Saved data entries
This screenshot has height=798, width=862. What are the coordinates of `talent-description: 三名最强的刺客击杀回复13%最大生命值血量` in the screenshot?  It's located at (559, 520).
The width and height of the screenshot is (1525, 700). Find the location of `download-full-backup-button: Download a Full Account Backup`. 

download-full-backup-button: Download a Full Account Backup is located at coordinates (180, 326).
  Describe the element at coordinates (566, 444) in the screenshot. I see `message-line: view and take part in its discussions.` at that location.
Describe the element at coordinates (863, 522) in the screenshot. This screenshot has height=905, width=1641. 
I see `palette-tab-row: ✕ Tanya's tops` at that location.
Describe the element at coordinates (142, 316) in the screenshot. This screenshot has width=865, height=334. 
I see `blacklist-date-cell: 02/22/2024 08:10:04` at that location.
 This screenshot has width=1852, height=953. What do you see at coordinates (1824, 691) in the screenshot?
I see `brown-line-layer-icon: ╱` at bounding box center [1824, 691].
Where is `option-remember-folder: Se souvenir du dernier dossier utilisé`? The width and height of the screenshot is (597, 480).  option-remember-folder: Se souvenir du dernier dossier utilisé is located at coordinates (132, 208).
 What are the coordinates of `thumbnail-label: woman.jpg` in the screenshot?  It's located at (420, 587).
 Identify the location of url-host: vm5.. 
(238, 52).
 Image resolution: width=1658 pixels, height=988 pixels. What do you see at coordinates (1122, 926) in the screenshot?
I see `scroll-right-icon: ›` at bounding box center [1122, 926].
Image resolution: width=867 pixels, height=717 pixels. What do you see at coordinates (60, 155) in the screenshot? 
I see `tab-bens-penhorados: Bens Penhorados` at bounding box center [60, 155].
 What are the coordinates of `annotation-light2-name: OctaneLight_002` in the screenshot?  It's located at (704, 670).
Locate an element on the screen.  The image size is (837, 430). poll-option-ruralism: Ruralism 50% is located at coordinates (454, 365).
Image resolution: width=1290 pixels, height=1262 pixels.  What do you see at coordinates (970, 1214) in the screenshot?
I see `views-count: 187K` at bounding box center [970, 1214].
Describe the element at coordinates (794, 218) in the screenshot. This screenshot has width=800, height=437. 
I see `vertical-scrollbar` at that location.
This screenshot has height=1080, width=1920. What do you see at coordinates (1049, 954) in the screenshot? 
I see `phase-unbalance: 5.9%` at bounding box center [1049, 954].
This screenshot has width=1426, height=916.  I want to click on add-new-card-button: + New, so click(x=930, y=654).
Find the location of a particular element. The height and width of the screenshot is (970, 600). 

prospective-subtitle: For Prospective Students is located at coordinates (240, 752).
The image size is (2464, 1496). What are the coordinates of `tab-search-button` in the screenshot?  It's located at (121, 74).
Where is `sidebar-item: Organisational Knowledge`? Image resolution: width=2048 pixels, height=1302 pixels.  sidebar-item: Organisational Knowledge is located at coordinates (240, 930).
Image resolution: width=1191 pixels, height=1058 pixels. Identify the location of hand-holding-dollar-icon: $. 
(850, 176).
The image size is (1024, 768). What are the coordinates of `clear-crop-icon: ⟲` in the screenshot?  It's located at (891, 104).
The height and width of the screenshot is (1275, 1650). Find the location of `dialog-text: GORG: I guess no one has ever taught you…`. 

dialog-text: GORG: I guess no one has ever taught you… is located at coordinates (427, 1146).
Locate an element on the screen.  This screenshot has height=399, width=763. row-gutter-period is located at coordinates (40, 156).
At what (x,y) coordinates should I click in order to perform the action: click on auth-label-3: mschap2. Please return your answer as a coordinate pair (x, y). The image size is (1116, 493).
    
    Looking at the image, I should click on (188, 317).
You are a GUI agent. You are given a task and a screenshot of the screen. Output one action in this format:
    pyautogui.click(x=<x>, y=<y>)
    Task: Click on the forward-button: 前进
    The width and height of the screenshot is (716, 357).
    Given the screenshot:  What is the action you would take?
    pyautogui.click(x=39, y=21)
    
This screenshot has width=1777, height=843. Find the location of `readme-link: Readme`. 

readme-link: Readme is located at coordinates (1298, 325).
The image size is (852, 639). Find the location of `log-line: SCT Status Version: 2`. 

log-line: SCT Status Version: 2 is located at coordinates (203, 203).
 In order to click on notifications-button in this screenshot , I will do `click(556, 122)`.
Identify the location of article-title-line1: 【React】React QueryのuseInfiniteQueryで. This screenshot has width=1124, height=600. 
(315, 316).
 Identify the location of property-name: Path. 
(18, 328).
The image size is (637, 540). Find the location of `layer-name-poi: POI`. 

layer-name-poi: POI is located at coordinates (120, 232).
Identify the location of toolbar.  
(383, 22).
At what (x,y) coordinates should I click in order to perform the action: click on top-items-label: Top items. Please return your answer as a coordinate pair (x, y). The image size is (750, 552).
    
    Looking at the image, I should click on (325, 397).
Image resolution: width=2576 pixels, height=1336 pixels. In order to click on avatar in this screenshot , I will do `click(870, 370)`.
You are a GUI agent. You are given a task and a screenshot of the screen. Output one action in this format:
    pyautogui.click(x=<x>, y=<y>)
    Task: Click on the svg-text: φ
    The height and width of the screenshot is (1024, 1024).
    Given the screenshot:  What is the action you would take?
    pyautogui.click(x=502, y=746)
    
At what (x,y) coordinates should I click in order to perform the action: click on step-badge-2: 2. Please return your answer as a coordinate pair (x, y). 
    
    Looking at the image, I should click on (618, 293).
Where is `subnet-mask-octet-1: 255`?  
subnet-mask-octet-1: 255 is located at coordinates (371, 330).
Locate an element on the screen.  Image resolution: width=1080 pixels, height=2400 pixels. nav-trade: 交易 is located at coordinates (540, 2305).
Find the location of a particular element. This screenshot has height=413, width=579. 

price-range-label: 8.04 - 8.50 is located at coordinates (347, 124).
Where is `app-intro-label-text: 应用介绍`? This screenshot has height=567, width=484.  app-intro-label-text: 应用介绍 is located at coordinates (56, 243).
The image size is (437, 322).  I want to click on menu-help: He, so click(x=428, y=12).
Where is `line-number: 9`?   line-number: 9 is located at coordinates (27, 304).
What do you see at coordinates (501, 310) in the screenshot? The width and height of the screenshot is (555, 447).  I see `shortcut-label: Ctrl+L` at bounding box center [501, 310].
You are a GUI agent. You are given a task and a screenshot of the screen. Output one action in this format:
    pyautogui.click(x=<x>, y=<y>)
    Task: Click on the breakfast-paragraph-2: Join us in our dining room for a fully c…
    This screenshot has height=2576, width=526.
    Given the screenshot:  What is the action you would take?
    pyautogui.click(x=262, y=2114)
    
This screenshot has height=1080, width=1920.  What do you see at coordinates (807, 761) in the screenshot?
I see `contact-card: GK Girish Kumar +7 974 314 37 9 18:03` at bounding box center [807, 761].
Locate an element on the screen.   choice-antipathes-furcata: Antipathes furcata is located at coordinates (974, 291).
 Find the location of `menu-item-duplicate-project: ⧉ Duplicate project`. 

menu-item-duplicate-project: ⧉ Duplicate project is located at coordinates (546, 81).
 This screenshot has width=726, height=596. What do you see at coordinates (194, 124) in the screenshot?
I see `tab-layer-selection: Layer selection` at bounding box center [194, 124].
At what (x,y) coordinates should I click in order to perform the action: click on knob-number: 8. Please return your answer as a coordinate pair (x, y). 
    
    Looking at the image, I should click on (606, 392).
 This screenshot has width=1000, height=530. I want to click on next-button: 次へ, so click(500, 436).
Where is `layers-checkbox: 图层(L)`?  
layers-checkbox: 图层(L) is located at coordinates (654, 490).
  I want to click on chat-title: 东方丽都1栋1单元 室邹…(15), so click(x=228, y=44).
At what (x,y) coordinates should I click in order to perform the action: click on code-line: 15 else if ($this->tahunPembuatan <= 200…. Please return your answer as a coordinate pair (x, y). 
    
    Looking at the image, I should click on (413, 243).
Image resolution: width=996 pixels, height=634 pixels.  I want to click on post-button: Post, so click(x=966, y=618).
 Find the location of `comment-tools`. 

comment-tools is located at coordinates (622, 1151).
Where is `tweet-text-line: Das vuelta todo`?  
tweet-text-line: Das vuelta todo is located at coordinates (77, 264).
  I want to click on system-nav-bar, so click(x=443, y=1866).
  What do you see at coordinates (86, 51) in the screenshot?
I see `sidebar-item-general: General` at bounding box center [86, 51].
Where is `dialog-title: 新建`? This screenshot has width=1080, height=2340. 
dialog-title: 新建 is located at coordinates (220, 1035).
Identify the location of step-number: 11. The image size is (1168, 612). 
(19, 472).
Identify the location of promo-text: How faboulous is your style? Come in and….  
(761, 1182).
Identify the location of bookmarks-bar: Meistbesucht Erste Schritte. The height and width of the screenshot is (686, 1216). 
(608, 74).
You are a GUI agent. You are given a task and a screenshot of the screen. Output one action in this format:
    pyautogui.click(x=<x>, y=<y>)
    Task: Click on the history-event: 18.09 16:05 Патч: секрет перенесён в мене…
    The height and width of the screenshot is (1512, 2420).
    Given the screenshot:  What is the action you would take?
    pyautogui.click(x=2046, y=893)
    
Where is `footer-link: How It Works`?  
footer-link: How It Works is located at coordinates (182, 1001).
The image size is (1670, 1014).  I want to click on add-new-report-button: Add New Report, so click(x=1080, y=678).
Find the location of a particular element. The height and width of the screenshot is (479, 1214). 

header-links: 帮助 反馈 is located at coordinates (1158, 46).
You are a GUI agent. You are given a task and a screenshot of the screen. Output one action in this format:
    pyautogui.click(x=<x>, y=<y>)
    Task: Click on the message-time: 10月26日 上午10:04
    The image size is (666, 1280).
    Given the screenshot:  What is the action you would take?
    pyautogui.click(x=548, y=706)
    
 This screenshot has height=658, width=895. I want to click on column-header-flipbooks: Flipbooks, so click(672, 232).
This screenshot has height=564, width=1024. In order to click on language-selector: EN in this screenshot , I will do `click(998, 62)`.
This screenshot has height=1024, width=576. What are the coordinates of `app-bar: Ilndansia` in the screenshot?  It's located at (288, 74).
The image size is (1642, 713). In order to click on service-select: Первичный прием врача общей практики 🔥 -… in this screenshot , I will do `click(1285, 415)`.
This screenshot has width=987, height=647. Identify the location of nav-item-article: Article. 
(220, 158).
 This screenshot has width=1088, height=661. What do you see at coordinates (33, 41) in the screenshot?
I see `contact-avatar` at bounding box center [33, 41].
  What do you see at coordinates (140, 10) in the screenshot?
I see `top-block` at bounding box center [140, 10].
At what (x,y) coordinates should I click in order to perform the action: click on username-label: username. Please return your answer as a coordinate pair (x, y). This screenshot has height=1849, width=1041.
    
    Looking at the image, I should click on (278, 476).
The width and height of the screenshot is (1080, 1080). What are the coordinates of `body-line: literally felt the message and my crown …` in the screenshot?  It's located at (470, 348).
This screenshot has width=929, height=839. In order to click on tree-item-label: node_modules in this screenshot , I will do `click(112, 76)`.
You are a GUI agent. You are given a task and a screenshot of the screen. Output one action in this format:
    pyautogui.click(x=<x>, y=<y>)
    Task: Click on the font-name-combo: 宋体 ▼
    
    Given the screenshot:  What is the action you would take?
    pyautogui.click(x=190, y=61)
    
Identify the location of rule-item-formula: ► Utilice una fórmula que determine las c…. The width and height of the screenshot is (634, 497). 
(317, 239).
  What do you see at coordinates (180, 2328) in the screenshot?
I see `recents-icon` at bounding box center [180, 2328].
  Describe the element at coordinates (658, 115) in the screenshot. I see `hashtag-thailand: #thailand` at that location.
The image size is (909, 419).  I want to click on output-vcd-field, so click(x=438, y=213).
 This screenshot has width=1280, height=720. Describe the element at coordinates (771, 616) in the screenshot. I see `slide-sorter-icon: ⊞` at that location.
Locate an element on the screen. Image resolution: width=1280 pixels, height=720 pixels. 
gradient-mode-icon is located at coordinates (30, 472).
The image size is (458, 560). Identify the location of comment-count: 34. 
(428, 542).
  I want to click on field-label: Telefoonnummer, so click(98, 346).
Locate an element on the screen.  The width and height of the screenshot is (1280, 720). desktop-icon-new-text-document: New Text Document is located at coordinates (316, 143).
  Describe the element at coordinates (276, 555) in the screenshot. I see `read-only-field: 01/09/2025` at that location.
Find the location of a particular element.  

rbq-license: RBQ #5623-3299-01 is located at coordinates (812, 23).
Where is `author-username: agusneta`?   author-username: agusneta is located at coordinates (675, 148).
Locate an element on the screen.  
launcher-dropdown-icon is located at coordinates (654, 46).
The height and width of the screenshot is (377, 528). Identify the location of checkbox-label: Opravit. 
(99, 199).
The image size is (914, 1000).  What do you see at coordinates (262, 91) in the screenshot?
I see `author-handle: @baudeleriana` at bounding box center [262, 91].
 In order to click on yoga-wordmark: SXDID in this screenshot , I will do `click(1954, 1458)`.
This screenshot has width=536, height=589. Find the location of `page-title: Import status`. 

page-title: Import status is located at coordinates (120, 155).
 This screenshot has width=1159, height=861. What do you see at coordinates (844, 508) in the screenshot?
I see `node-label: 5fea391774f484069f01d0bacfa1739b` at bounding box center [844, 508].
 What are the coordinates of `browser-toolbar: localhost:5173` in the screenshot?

→ **What is being asked**:
Rewrite the part that opens with the line containing "The height and width of the screenshot is (377, 528)." and closes with the line containing "center [262, 91].", substituting "Find" for "Identify" and leaving everything else unchanged.

→ **Answer to this task**:
The height and width of the screenshot is (377, 528). Find the location of checkbox-label: Opravit. 
(99, 199).
The image size is (914, 1000).  What do you see at coordinates (262, 91) in the screenshot?
I see `author-handle: @baudeleriana` at bounding box center [262, 91].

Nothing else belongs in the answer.